Is this not the role of the Jew in the world? Is this not what it means to be ‘a light unto the nations’; that we are visible reminders to the world of who God is and what it requires of us? Isn’t it exactly our holy purpose to transform the world from the vantage point of our difference?
We who turn up to synagogue, who keep up our strange ways of living at the weekend, who sometimes have unusual dietary requirements. Yes, we who sometimes don kippot and dress in fringes. We have embraced our difference and turned it into a point of pride. We have chosen to live a life by Jewish ethics, transforming society and ourselves.
That is where these tzitzit point us.
They tell us not only that we are sacred for our place on the margins, but that we need to look beyond our space to the further fringes. There are others more excluded than we are, whose difference has made them more vulnerable and excluded.

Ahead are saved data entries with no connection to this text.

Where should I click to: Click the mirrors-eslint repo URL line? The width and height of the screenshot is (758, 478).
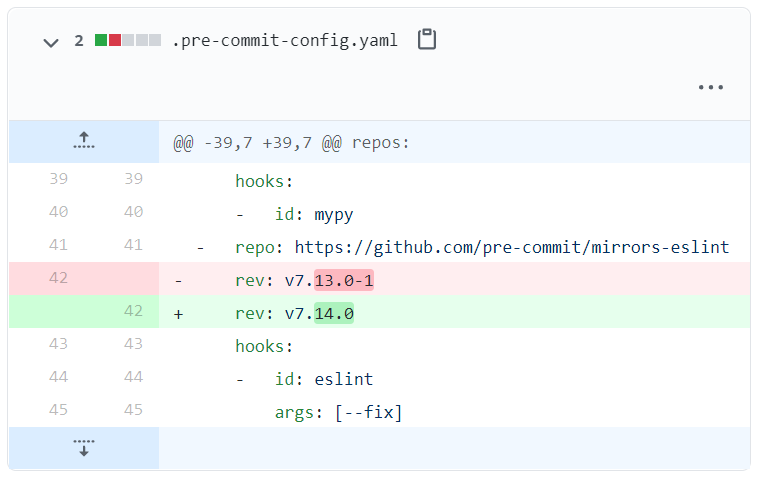click(454, 246)
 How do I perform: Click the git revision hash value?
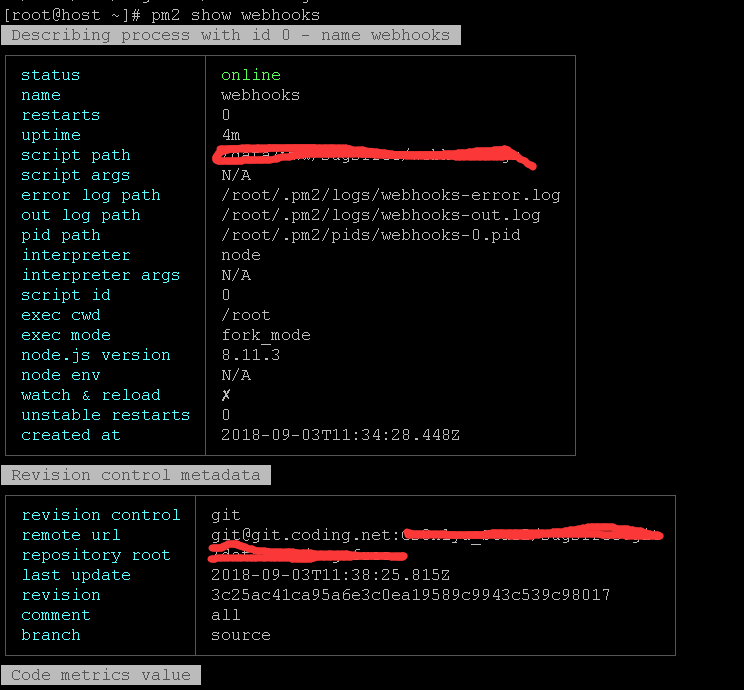click(x=410, y=595)
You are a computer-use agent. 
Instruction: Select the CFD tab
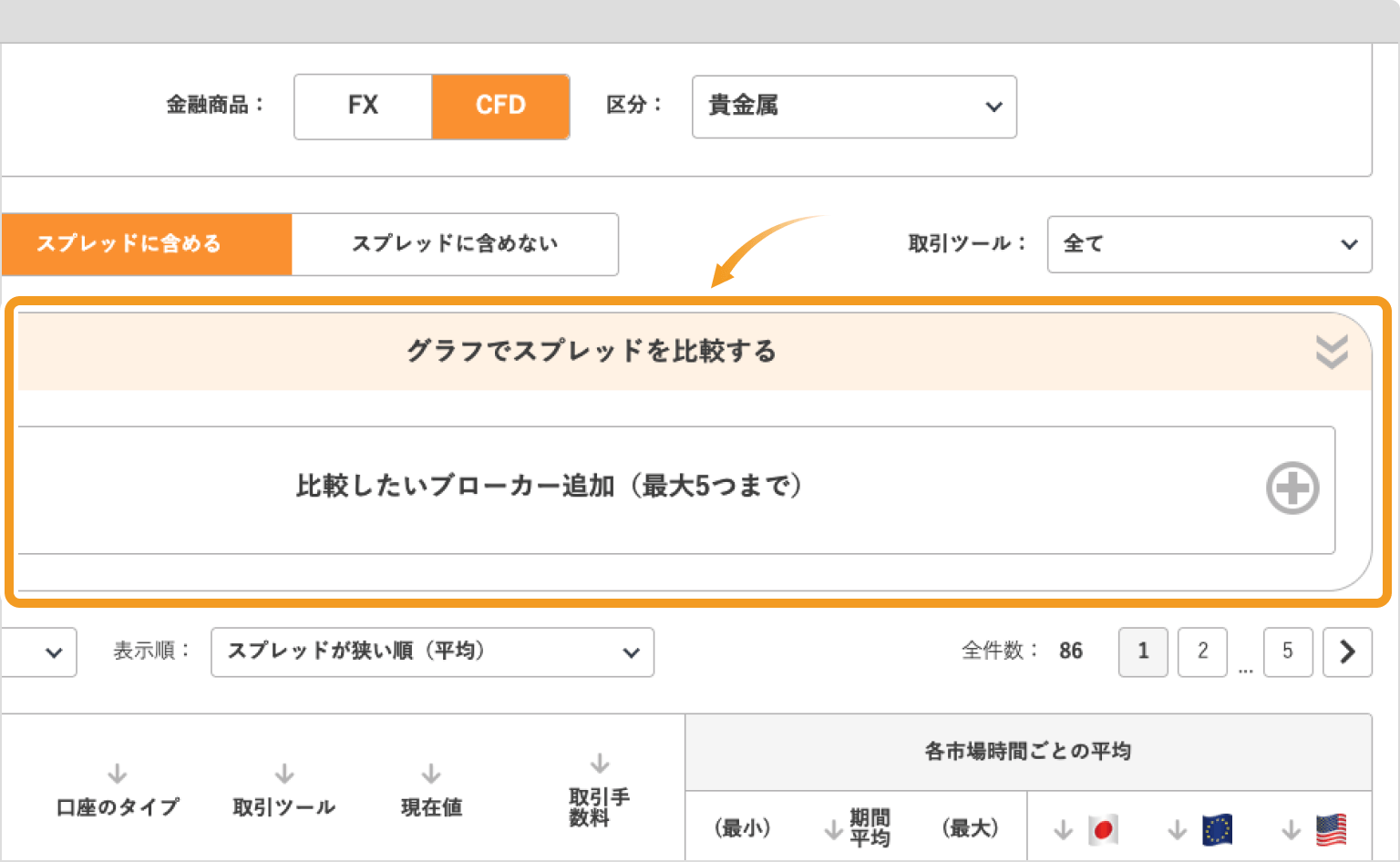(x=500, y=106)
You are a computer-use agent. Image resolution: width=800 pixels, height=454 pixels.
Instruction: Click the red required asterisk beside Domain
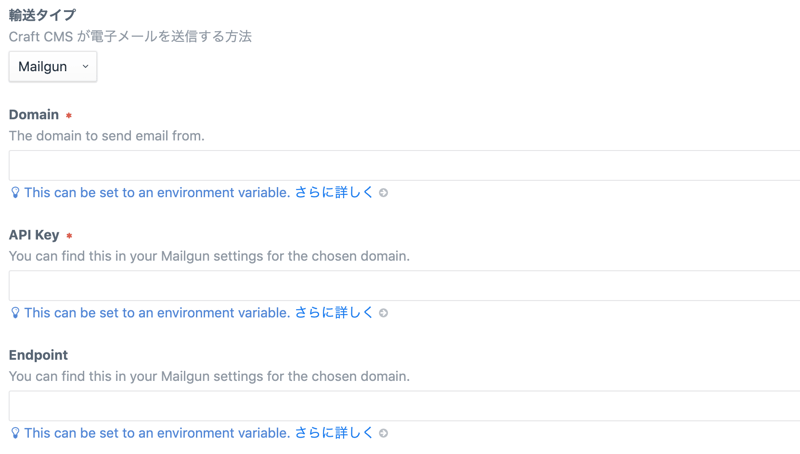tap(69, 116)
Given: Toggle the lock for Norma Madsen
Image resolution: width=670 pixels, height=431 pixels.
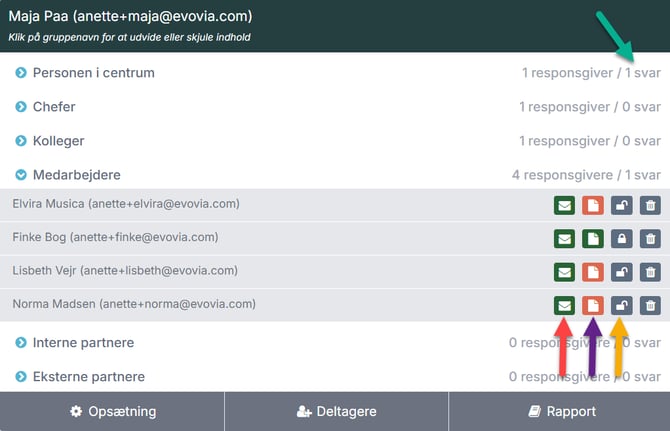Looking at the screenshot, I should pyautogui.click(x=621, y=305).
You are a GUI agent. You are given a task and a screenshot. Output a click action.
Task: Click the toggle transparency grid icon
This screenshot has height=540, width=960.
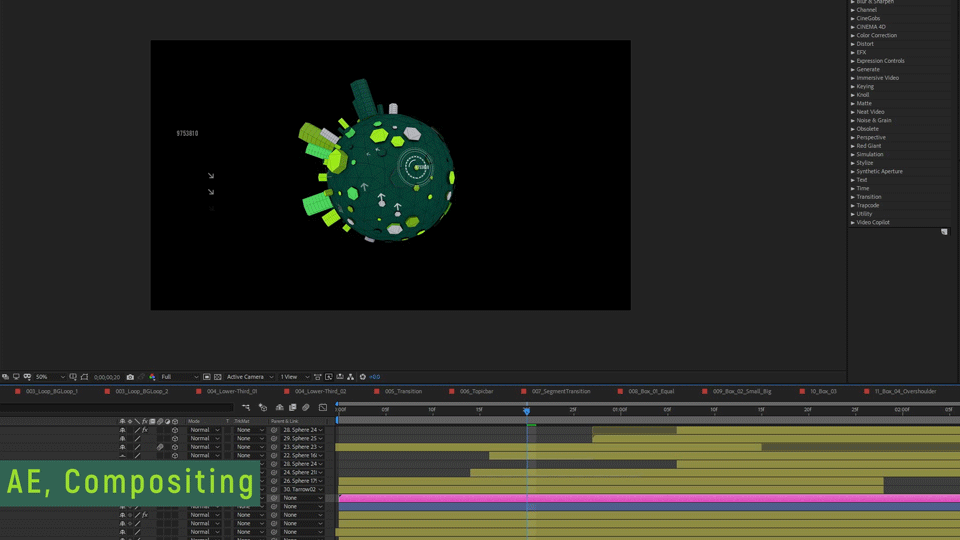pos(217,377)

The fact that they are fringe makes them, like us, sacred. They have perspectives we cannot. Their difference is spiritually powerful. It is not that we should pity the people more marginalised than we are, but that we should seek to bring them from the borders to the centre.
This Torah portion concludes with reminding us why we wear these fringes: God brought you out of the land of Egypt.
With that special deliverance came a sacred purpose.
Countless times, the Torah implores us: you know the heart of a stranger, for you were strangers in the land of Egypt.
If our holy purpose comes from being on the fringes, we need to look to those further out for where to go. Torah tells us about its most marginalised people: orphans, strangers, widows. These are the people that ancient Israelite society too often left out.
In ancestral times, these were the people without income or papers. Judaism calls on us to look to those most marginalised people. Unless we are centering them in our decision-making, we are failing in our religious duties.
The tzitzit at the edges of our tallits remind us where to look. They tell us that the margins are where things matter most.
So, make yourselves fringes. Now whenever you see them, you will remember what God has commanded of you. You will do what is right instead of what you like. And these fringes will make you holy before God.
This sermon was inspired by the political philosophies of bell hooks and Melanie Kaye/Kantrowitz. It is for Parashat Shlach at Edgware and Hendon Reform Synagogue, to be delivered Saturday 5th June.